**AUFGABE:**
Gib alles vom Anfang der Einträge bis einschließlich der Zeile mit „tap(61, 42)“ unverändert wieder.

**ÜBUNGSMATERIAL:**
----
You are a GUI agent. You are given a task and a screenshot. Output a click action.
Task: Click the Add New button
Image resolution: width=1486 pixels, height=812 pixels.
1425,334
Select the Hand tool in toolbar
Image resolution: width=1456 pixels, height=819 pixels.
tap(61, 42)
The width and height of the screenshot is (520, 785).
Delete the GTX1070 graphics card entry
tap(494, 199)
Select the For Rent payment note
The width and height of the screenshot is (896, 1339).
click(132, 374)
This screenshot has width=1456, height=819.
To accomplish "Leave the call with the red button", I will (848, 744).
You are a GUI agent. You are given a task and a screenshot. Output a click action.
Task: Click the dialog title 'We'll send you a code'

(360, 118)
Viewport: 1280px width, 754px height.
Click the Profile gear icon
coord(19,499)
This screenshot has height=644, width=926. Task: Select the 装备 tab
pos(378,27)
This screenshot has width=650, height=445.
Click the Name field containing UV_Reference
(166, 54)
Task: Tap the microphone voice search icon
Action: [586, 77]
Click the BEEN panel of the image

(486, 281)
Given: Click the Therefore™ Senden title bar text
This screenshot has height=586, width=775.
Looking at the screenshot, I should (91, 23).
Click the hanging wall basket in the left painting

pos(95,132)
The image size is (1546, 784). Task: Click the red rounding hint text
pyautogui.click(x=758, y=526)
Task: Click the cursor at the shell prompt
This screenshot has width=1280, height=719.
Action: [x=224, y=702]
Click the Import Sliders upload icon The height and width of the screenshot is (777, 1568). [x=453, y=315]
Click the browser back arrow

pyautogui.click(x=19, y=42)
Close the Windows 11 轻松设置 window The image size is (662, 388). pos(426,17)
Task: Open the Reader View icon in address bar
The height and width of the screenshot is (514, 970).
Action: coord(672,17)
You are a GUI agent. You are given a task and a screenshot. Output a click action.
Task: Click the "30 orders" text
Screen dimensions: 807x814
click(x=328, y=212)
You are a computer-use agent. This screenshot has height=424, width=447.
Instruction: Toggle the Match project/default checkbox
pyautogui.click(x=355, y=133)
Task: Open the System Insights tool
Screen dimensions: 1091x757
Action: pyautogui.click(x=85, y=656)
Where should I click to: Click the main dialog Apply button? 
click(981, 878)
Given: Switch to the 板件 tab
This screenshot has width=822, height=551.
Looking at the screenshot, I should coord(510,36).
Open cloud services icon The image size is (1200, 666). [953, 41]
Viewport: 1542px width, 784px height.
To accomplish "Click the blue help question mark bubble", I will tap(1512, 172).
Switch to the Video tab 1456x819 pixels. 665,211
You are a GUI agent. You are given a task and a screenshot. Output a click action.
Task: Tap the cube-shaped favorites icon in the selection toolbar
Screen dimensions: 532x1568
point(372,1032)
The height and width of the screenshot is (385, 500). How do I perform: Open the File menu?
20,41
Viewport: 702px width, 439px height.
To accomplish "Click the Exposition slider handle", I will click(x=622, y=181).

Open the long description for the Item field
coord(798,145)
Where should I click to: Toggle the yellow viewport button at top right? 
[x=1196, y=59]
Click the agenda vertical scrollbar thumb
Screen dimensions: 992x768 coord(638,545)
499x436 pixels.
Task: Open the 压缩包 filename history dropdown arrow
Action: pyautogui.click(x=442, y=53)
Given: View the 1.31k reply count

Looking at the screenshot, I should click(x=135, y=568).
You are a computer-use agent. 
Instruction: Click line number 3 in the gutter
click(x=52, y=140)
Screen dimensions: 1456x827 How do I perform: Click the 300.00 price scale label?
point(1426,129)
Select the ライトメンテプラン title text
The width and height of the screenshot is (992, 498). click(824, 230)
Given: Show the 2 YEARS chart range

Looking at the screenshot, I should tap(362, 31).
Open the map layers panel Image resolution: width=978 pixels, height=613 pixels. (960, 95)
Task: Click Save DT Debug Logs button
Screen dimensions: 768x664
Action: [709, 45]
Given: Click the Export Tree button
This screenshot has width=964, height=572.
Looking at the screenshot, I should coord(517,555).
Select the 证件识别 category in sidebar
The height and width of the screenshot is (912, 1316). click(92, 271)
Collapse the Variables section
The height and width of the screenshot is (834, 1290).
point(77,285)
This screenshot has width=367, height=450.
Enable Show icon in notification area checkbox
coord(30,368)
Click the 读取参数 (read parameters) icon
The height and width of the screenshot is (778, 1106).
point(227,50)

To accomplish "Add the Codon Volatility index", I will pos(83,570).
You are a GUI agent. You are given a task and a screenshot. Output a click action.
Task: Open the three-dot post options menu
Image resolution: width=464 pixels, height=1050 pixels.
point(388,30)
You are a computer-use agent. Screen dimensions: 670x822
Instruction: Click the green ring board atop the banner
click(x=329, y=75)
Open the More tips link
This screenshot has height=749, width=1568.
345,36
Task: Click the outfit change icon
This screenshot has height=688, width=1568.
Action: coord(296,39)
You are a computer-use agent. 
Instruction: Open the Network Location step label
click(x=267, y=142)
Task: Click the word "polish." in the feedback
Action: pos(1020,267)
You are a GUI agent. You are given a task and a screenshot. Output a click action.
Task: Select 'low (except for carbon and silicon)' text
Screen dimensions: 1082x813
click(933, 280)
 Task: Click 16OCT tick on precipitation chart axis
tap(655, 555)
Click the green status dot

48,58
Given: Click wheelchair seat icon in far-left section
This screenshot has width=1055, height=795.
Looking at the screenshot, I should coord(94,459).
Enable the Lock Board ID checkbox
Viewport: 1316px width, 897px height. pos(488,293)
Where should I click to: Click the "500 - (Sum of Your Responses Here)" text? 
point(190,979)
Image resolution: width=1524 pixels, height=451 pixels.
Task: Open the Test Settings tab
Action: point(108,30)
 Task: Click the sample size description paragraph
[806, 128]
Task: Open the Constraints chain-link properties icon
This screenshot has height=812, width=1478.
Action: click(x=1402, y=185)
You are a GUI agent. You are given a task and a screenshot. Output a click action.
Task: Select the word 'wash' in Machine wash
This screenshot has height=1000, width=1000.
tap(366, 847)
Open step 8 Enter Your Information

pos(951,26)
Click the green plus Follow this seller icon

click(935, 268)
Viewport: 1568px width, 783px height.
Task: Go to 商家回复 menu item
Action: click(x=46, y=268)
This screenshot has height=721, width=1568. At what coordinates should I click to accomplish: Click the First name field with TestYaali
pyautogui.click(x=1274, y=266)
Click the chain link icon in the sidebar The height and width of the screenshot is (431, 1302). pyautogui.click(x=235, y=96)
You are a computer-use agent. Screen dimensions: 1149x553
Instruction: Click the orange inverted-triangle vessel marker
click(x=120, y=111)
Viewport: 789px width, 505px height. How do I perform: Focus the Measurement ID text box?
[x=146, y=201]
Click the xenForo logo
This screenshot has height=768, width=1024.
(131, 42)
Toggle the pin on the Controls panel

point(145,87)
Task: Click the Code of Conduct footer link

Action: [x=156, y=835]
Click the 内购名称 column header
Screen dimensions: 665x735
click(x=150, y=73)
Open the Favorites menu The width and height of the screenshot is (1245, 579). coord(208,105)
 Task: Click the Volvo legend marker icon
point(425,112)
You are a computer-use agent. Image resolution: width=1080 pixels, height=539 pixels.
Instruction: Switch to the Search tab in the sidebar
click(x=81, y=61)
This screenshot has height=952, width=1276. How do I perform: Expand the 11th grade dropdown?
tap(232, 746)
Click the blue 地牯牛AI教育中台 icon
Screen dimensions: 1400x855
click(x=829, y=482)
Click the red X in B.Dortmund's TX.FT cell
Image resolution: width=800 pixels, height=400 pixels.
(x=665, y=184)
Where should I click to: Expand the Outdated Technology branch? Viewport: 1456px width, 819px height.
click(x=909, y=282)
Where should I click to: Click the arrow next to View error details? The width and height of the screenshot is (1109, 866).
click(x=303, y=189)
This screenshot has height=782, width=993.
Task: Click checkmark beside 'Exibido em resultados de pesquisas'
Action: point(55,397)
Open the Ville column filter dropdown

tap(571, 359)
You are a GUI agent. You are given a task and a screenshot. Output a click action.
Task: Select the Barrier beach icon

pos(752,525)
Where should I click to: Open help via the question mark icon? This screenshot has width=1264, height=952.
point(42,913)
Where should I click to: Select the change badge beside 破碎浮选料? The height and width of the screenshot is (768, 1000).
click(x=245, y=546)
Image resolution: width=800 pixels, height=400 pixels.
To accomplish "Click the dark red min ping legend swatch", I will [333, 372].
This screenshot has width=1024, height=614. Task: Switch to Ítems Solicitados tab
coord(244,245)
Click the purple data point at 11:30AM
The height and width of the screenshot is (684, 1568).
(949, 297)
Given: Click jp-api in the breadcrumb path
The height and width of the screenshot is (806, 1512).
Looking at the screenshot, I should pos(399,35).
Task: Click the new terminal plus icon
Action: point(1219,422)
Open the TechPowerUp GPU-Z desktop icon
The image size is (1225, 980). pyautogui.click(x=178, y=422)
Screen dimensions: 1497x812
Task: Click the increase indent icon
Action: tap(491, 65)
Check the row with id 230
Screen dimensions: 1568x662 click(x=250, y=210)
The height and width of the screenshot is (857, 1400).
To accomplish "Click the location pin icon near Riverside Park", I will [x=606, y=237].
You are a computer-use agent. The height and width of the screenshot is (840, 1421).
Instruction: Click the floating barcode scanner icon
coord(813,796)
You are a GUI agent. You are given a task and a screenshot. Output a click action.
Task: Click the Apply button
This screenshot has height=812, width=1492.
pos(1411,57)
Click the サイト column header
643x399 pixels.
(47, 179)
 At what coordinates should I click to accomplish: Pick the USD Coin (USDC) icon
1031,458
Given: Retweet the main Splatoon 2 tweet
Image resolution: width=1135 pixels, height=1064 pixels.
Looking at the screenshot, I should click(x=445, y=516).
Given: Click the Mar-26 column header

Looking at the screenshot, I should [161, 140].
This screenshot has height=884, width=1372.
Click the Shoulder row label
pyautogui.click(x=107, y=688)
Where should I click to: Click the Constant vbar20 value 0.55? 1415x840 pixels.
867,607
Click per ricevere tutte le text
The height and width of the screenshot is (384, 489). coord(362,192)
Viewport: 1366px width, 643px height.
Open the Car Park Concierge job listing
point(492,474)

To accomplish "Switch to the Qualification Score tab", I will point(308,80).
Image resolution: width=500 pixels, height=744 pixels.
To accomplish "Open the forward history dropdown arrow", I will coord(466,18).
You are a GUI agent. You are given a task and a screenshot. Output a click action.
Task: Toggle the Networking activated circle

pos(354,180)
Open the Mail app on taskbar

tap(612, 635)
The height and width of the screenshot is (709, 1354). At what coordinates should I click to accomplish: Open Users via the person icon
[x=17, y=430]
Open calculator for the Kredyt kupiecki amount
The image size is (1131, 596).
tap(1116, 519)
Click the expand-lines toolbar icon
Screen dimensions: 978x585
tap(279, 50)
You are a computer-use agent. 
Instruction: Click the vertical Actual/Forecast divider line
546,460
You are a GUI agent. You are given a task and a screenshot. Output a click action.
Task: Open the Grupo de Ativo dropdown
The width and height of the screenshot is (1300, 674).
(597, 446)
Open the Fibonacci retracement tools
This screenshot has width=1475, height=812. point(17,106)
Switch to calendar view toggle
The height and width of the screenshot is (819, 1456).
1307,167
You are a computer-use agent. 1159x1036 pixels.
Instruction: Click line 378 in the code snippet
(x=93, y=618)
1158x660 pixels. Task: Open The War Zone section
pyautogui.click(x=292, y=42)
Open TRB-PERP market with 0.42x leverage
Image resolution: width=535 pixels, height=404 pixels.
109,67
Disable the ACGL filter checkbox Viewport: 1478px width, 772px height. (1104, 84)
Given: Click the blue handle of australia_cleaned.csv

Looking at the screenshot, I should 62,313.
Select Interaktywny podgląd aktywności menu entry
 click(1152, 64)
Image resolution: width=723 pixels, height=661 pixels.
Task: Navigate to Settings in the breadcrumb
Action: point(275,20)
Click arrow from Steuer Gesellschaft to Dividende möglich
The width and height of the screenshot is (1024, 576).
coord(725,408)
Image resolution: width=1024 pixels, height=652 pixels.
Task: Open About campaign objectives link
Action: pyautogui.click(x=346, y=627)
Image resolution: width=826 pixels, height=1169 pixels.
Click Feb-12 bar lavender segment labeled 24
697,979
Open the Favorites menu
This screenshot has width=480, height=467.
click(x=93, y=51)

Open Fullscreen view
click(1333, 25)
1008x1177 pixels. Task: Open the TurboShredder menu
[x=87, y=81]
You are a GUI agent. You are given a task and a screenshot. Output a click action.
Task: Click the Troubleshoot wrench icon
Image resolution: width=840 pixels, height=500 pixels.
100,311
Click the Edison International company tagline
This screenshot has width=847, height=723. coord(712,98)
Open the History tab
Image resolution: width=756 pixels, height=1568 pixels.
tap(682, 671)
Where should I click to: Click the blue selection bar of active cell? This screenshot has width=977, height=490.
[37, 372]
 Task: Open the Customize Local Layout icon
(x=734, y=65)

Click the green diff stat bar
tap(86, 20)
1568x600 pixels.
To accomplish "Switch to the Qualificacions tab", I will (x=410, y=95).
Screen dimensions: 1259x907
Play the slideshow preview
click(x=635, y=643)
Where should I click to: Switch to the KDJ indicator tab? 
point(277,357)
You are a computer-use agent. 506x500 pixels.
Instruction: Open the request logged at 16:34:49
----
**ANTWORT:**
You are a GUI agent. You are given a task and a screenshot. Output a click action.
Task: Click the Add New button
Image resolution: width=1486 pixels, height=812 pixels.
1425,334
Select the Hand tool in toolbar
Image resolution: width=1456 pixels, height=819 pixels.
tap(61, 42)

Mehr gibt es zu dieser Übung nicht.